Comienza 2024, año bisiesto, y el panorama político en España sigue siendo esperpéntico, entre la comedia chusca y el melodrama.
La Jefatura del Estado sigue siendo chantajeada por el Gobierno y en consecuencia Juan Carlos I sigue en Abu Dabi un destierro que dura ya tres años y medio.
El Gobierno de Sánchez, extorsionado por los separatistas catalanes, de derechas e izquierdas, conseguirá con los votos a favor de los extorsionistas una Ley de Amnistía que los dejará limpios de pecado y a Sánchez sentadito en su sillón.
Sánchez ha cambiado algunos elementos de su Gobierno y le ha dado la cartera de Sanidad a una doctora anestesista y comunista que lo primero que ha hecho es despreciar a los Consejeros de Sanidad de las Autonomías, imponiendo otra vez, el uso de las mascarillas en todos los centros de salud y hospitales de España.

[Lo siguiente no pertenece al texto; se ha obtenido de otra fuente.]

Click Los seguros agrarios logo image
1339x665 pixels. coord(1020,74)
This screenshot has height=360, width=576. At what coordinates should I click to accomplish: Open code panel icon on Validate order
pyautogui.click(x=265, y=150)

La ministra quiere acabar con MUFACE y propone que los trabajadores se den de baja tres días, por cuenta propia, para que así no se colapsen los centros médicos; lo que sería algo así como que usted llama a su centro de trabajo diciendo que no irá a trabajar porque le duele el juanete del pie izquierdo y que se reincorporará en tres días a su puesto de trabajo. El certificado médico y MUFACE son de derechas y pasarán a la historia.
Sánchez sigue con sus Decretos, aunque ahora solo se aprobarán si les sigue dando de todo a sus extorsionadores. Señor Presidente, si usted quiere decretar tiene que multar a las empresas que han salido de Cataluña huyendo de nosotros, y mucho ojo con no modificar el Omnibus, que si no, naranjas de la China.
El PP sigue con su amagos de apoyar los últimos tres Decretos del extorsionado. Nuñez Feijóo, se parece a la Parrala de la copla, aquella de la que se decía aquello de, que sí, que no, que a la Parrala le gusta le vino. Creo que en el PP siguen pensando en el bipartidismo, ese que no volverá.
De lo de Galicia, La Xunta, el Gobierno central y las bolitas de plástico, es para mear y no echar gota.
La extorsión al Gobierno de Sánchez sigue su curso y el extorsionado prepara la derogación del llamado «Decreto Guindos» que facilitó la salida de empresas de Cataluña en 2017 y un Consejo de Ministros extraordinario para modificar el Decreto Ómnibus, dejándolo a gusto de sus extorsionadores para así poder sacar adelante los otros dos decretos pendientes de aprobación parlamentaria.
Luego está lo del Ministerio de Cultura, con el ministro Urtasun y su verborrea anticultural contra nuestra historia y nuestra cultura. Lo de Urtasun es brutal, todavía no ha pasado a mayores pero corremos el riesgo de que pase, pues en esta nueva corte de los milagros puede pasar que todo vaya a más y peor.